Figure 4.

Genetype–phenotype correlation and neuroimaging spectrum of NKX6‐2 mutations. (a) The neonatal‐onset group has a statistically significant higher frequency of global psychomotor developmental delay (red) compared with the other two groups (onset from 2 months to 1 year and onset after 1 year). Childhood onset is associated with predominantly motor delay (blue).

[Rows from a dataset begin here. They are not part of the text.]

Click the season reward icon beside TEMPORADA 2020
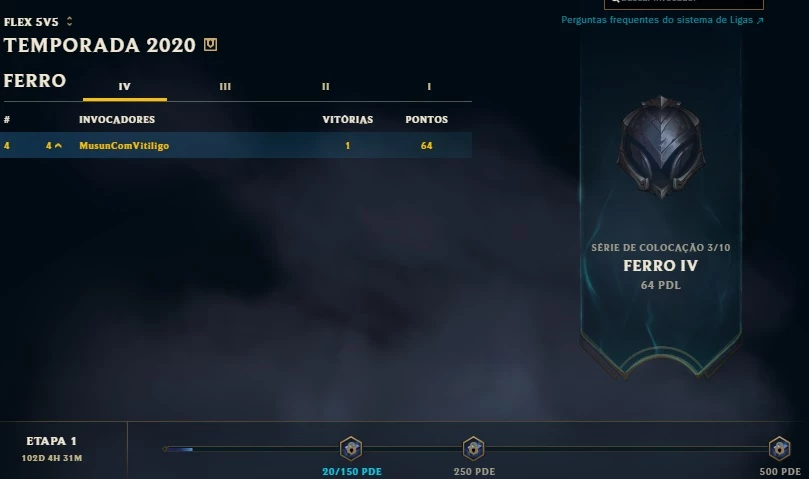Screen dimensions: 809x479 click(x=210, y=44)
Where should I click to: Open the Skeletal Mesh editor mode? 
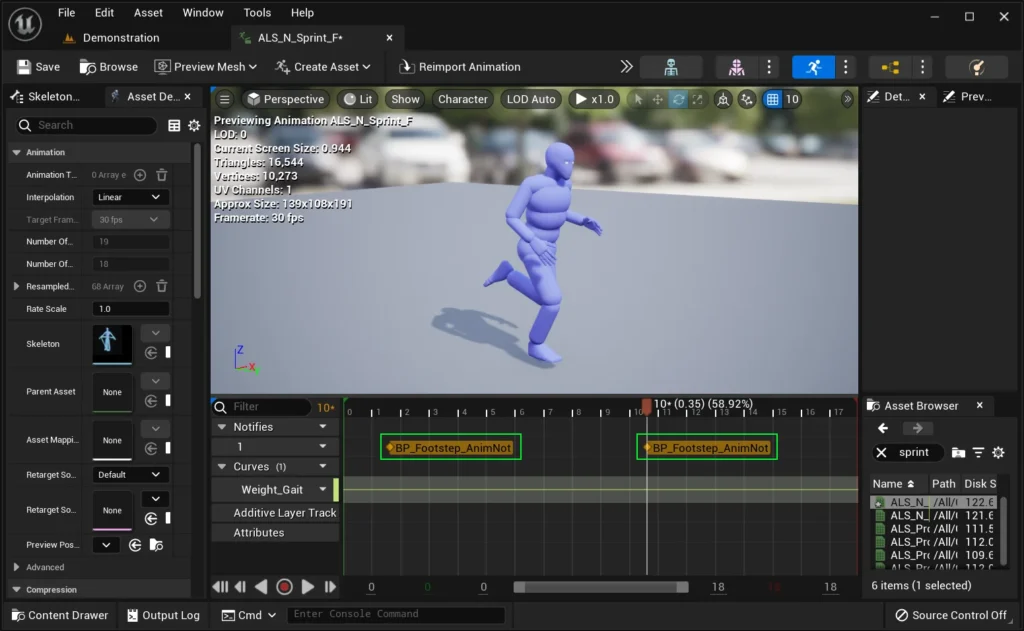(x=737, y=67)
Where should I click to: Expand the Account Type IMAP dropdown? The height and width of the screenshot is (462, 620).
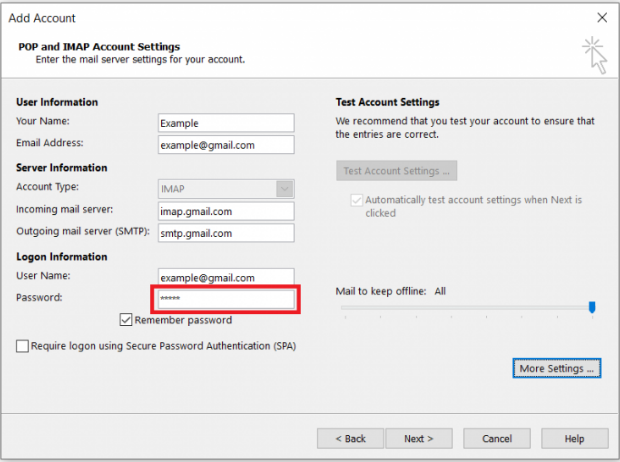pyautogui.click(x=226, y=189)
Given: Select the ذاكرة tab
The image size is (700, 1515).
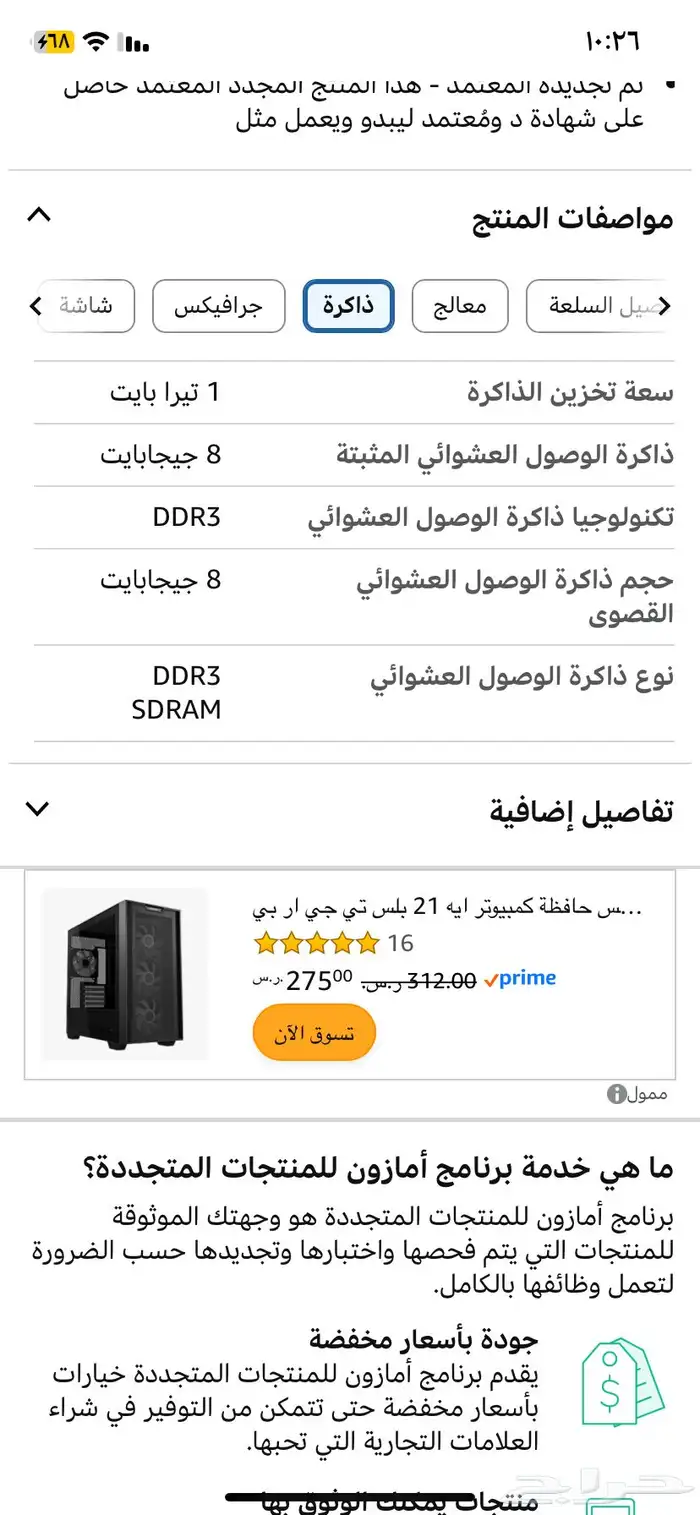Looking at the screenshot, I should (348, 306).

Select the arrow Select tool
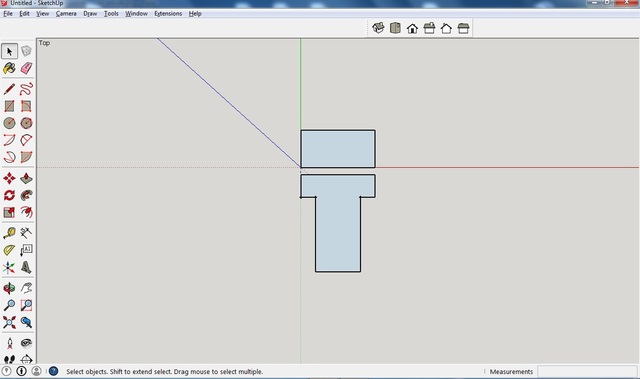(9, 51)
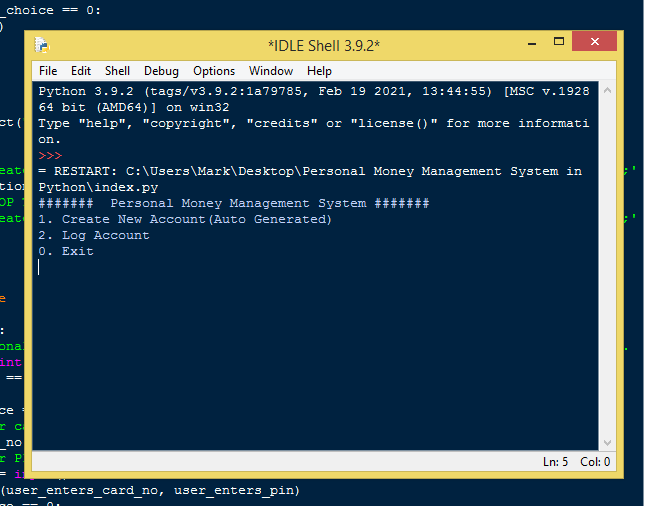The width and height of the screenshot is (645, 506).
Task: Click the Ln: 5 status indicator
Action: click(x=556, y=462)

P = 0.05, r ² = 0.9. (b) Clinical features associated with NKX6‐2 mutations (the horizontal axis) with the number of cases on the vertical axis (total n = 33). hor, horizontal gaze‐evoked nystagmus. (c) Fluid‐attenuated inversion recovery and T2‐weighted MRI acquisitions from case F1‐III:1 exhibiting T2 hyperintense signal change in periventricular WM surrounding the frontal horn of the right lateral ventricle, and frontal and temporal opercular and subinsular WM T2‐weighted hyperintense signal change associated with a degree of cortical volume loss. Note the normal signal intensity of the globi pallidi, thalami and external capsules, mesencephalon and pons. There is disproportionate cerebellar volume loss with mild T2‐weighted hyperintense signal change in the peri‐dentate WM. (d) Longitudinal MRI in case F7‐II:3 at ages of 4 years (D1, D2) and 8½ years (D3, D4) (D1, D3, mid‐sagittal T1‐weighted; D2, D4, coronal T2‐weighted) showing progressive thinning of the corpus callosum and cerebellar atrophy associated with WM abnormality sparing the U fibres (2, 4). There is progressive enlargement of the cortical sulci and extra axial cerebrospinal fluid spaces indicating underlying global brain atrophy.